Abstract: This study describes the design of high speed FIR filter using parallel prefix adders and factorized multiplier. The fundamental component in constructing any high speed FIR filter consists of adders, multipliers and delay elements. To meet the constraint of high speed performance and low power consumption parallel prefix adders are more suitable. This study focus the design of new Parallel Prefix Adder (PPA) and new multiplier cell called factorized multiplier with minimal depth algorithm and its functional characteristics is compared with the existing architecture in terms of delay and area. The performance evaluation of the proposed PPA and multiplier are examined for the bit sizes of 8, 16, 32 and 64. The coefficient of the filter is obtained through hamming window using MATLAB program. The proposed FIR filter using new PPA and factorized multiplier has been prototyped on XC3S1600EFG320 in Spartan-3E Platform using Integrated Synthesis Environment (ISE) for 90 nm process. Nearly 14% of slice utilization and 34% of speed improvement has been obtained for FIR using new PPA and factorized multiplier.
INTRODUCTION
The FIR filters are used to remove unwanted signal component using discrete transfer function of the input with a set of filter coefficients. They are widely used in DSP applications like image processing, filtering, decimation and interpolation. The general distinctiveness of a FIR filter is to modify the characteristic of signals in time and frequency domain. The basic concept of the FPGA FIR filter have been excerpted in the literature. It is reported that the FIR filters are implemented in systolic and non-systolic architecture. The core elements in any FIR filters are adders, multipliers and delay elements. Adders are one of the fundamental components in many applications. To implement a high speed FIR filter parallel prefix adders are more suitable than ripple carry, carry save, carry select and carry look-ahead adders (Uma et al., 2012) .
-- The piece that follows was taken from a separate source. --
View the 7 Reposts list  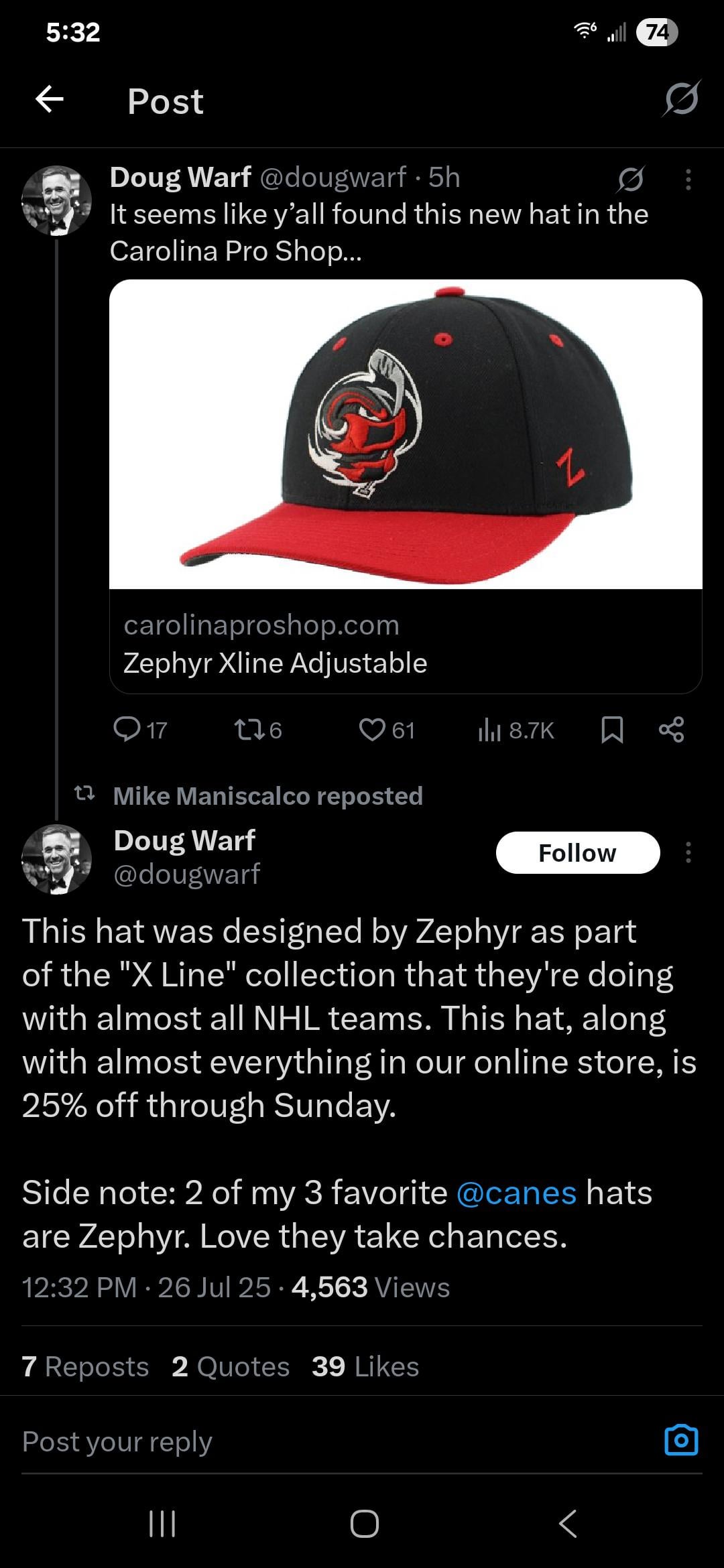pyautogui.click(x=85, y=1366)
The high speed parallel prefix adders are always better opted when the need for a high speed circuit exists. As for the literature views, tradeoffs for parallel prefix adders were done among number of logic levels, fan outs and wiring tracks. The conditional-sum addition (Sklansky, 1960 ) is a fast addition paving a logarithmic speed-up. It has the minimum logic depth (log 2 N) and it needs the least routing tracks. Due to the large fan out, the area and circuit speed is also affected. Kogge-stone adders (Kogge and Stone, 1973) are the fastest prefix tree. The time complexity for carry signal is O (log n), therefore it is considered to be the fastest adder design. This is the most commonly used parallel prefix topology. The main features of this adder are that, it has uniform fan out, exhibits regular structure with minimum logical depth.
The Brent-Kung adder, Richard (1982) is a parallel prefix form carry look-ahead adder. It has a high logic depth. It is considered as one of the better tree adders for minimizing wiring tracks, fan out and gate count and it has the minimum number of nodes possible. Ladner Fischer (Richard and Fischer, 1980) prefix structure requires less implementation area but have unlimited fan out comparatively. Han and Carlson (1987) implemented an hybrid adder derived from the Brent-Kung and Kogge-Stone algorithms. This type of adder gives a good balance between the logic depth and fan-out. Knowles (2001) adder falls between the family of Kogge-Stone and Sklansky. Efficient carry-look ahead adder (Patel and Boussakta, 2007; Sabyasachi and Khatri, 2008) architecture based on the parallelprefix computation with triple-carry-operator are presented.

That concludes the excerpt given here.